--- EXTRACTED RECORDS ---
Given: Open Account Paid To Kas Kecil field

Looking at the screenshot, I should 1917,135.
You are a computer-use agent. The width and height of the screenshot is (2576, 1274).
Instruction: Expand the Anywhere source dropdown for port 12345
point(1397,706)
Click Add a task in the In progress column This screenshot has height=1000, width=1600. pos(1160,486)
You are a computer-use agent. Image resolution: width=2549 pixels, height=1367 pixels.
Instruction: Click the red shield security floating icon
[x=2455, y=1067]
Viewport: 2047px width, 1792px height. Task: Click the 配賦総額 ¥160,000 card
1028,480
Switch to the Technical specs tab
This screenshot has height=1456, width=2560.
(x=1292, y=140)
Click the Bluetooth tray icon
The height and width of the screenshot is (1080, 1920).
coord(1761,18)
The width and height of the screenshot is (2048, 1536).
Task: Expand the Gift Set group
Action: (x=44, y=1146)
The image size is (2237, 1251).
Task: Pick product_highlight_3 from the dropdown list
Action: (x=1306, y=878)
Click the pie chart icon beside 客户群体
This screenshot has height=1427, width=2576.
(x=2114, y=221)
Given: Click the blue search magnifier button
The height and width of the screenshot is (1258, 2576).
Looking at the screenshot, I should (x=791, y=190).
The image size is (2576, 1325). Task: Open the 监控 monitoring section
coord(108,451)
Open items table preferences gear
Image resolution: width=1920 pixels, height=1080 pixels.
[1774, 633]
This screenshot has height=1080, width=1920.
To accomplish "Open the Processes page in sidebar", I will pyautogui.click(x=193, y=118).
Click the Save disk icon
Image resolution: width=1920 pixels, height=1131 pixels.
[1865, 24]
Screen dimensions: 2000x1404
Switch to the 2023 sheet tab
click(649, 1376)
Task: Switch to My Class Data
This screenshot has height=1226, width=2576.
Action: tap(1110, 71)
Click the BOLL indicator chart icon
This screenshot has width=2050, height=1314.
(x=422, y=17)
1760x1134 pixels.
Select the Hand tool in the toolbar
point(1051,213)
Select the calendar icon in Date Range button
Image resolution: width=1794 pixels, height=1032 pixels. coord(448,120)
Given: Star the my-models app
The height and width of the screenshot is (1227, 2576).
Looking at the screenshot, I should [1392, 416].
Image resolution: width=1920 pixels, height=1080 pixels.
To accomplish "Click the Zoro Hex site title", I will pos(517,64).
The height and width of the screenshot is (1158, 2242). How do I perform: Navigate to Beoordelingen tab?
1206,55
---
WORK ITEM:
You are asked to reproduce word for word the line containing "Given: Star the my-models app" and every subsequent line through the end of the entries.

EXPECTED ANSWER:
Given: Star the my-models app
The height and width of the screenshot is (1227, 2576).
Looking at the screenshot, I should [1392, 416].
Image resolution: width=1920 pixels, height=1080 pixels.
To accomplish "Click the Zoro Hex site title", I will pos(517,64).
The height and width of the screenshot is (1158, 2242). How do I perform: Navigate to Beoordelingen tab?
1206,55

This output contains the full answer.